Gary Vaynerchuk of VaynerMedia said “We are competing for people’s attention”. We no longer
solely compete against our competitors but against everyone making content and publishing it.
In this environment, a brand must be disruptive to differentiate itself and grab that buyer
attention, and hold it – a key point from this year’s BMA National Conference. Theresa
Poggenpohl of Accenture discussed this idea and stated that by utilizing unconventional ideas
and unexpected modes of delivery, marketers have the ability to reach an audience on a
personal level with a “real experience”. But even more importantly, the catalyst for this disruptive
differentiation is what will define the future of marketing. The opportunity involved in creating a
good mobile platform that can give the user an unparalleled experience is what will act as that
catalyst and is what is necessary to reach the purchase decision makers of tomorrow.

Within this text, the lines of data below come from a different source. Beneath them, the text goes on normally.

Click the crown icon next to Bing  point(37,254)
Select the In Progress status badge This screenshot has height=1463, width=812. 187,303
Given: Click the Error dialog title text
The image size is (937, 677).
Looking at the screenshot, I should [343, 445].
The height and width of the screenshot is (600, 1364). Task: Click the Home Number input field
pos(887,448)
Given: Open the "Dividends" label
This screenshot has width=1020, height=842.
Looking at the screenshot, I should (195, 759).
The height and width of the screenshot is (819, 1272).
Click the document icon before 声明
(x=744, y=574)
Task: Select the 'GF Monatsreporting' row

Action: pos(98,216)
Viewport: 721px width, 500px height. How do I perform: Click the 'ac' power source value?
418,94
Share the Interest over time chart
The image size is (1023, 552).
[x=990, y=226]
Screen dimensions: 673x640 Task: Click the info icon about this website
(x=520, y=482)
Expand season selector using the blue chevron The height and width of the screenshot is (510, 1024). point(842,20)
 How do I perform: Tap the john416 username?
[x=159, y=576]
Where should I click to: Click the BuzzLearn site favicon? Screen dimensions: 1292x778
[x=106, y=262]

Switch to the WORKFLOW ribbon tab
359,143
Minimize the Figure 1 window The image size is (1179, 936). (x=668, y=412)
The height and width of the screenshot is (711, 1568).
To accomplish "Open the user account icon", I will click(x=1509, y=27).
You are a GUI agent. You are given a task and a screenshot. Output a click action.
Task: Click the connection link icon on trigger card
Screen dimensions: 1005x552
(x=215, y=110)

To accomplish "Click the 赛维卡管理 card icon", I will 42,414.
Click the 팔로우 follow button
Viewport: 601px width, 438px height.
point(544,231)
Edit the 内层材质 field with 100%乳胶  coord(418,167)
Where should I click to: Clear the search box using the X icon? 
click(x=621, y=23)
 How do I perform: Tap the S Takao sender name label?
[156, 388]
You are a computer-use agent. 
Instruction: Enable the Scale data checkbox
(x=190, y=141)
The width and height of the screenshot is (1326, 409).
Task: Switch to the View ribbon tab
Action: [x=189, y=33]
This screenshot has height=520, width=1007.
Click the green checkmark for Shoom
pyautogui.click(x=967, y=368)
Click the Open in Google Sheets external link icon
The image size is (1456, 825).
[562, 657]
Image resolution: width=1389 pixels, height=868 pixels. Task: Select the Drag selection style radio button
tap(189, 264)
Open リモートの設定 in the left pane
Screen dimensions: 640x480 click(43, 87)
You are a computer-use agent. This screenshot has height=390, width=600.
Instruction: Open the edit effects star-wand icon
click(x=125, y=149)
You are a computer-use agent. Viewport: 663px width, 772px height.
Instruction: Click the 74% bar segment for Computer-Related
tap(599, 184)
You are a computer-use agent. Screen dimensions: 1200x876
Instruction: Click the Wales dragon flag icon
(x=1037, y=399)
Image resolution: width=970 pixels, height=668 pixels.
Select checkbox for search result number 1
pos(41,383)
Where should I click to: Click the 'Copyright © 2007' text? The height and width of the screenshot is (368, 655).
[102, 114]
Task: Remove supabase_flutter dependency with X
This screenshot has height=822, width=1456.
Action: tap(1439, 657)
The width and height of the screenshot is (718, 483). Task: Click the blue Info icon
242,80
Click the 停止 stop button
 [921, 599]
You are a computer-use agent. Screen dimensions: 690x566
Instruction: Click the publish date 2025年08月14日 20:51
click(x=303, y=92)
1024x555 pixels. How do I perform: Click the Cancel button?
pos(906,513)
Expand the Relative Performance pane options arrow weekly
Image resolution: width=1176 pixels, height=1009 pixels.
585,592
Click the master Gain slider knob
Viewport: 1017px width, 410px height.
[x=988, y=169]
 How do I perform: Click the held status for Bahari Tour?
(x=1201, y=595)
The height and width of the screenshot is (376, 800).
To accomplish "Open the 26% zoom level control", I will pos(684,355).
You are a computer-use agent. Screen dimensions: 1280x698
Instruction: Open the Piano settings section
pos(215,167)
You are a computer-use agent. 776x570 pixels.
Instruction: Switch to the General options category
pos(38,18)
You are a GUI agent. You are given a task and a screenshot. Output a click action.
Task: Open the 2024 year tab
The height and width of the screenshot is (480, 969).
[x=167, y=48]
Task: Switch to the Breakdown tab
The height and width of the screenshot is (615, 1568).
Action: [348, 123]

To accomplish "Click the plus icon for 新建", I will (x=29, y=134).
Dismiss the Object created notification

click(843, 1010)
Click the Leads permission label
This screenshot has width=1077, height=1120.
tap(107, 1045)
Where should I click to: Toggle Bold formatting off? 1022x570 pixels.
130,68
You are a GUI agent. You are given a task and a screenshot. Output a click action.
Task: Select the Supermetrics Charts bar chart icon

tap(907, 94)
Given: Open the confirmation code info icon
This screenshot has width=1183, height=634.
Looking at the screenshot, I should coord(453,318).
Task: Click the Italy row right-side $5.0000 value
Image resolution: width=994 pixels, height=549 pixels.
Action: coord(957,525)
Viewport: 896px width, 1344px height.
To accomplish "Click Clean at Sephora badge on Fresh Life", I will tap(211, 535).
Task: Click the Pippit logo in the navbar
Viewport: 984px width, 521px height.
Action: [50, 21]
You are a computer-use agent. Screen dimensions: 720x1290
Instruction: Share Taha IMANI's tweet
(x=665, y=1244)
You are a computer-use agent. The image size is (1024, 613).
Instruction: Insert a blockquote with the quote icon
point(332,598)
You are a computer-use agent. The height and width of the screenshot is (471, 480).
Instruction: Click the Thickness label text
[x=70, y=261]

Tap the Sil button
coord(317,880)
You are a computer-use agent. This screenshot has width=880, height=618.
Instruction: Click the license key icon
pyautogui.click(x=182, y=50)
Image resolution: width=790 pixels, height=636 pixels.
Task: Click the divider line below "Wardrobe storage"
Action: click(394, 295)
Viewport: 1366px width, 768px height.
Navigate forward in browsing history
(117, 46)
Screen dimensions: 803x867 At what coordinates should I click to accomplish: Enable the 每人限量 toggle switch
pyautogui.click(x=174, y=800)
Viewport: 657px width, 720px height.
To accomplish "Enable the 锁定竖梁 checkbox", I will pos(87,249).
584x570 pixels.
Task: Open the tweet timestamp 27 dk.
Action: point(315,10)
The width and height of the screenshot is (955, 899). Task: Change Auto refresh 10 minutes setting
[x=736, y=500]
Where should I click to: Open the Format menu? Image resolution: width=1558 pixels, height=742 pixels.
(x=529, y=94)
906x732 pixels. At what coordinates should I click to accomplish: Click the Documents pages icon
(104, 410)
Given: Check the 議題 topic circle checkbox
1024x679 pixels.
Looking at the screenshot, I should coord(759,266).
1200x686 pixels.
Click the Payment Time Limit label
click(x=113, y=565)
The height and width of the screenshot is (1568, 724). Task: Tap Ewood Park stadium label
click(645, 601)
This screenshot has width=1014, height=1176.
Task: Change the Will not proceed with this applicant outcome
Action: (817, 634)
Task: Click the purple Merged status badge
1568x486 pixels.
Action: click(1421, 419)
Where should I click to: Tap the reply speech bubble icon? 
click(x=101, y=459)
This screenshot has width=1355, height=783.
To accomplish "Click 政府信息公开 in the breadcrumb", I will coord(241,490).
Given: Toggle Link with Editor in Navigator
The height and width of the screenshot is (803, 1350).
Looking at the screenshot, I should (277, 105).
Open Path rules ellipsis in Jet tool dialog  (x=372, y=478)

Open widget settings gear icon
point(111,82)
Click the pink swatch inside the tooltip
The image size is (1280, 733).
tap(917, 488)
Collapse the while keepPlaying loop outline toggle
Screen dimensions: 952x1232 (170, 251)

Mobility in B2B marketing was touched upon in some way by almost every presenter this year at
the BMA Conference. While not a new trend (especially from the point of view of a Gen-C
individual), the trend is definitely growing and now expected to be incorporated into marketing
by the up and coming purchase decision makers throughout the world, regardless of industry. A
good mobile experience allows consumption of a brand in any context – important to a new
generation of purchasers not constrained to a traditional work environment. This also enables a
more human to human interaction between company and buyer by communicating through a
more intimate channel.
Nick Besbeas, VP of Marketing at LinkedIn, made the point that being present, being relevant,
and adding value – or being shareable – to users, enables a successful mobile brand
experience. By being enabled in a mobile environment a brand becomes more accessible to not
only the buyer but anyone that buyer influences making the route to purchase more widely
Gary Briggs of Facebook stated “we don’t have a mobile team anymore, everybody in the
company thinks predominantly on mobile”. Mobile can’t be slow. It can’t be low quality. It can’t
be unprofitable. Constant updates are necessary to optimize the experience for users by making
the platform faster, consistent, and not secondary to desktop.
For those not completely sold on the idea of a mobile platform as a catalyst for B2B marketing,
keep in mind that it can also be a successful way to measure ROI and utilize everyone’s favorite
buzz term – BIG DATA. By creating a mobile platform that guides a buyer through the sales
funnel starting at the most early and basic point, B2B marketers can leverage data associated
with that buyer’s journey to further understand their customer and provide them with the content
and information that they want vs. spamming them with everything in their arsenal. In today’s
complex world, reaching an audience can be convoluted and yet, that audience expects more
information and they expect it immediately. They look to Google for information and not only on
a computer but on their phones and tablets as well. When eventually a conversation with sales
takes place, it is important that we as marketers have enabled our sales force with the
information necessary to embrace the complex environment and give the buyer the right
information at the right time.
The future of B2B marketing needs to be receptive to the desires of a new generation of
audience. This audience expects disruptive content to differentiate your brand from another, but
more importantly, relies on a mobile platform as a catalyst for this content. Mobile is desired by
this new generation because of the context and accessibility it provides to a brand, but also the
interaction and engagement it enables.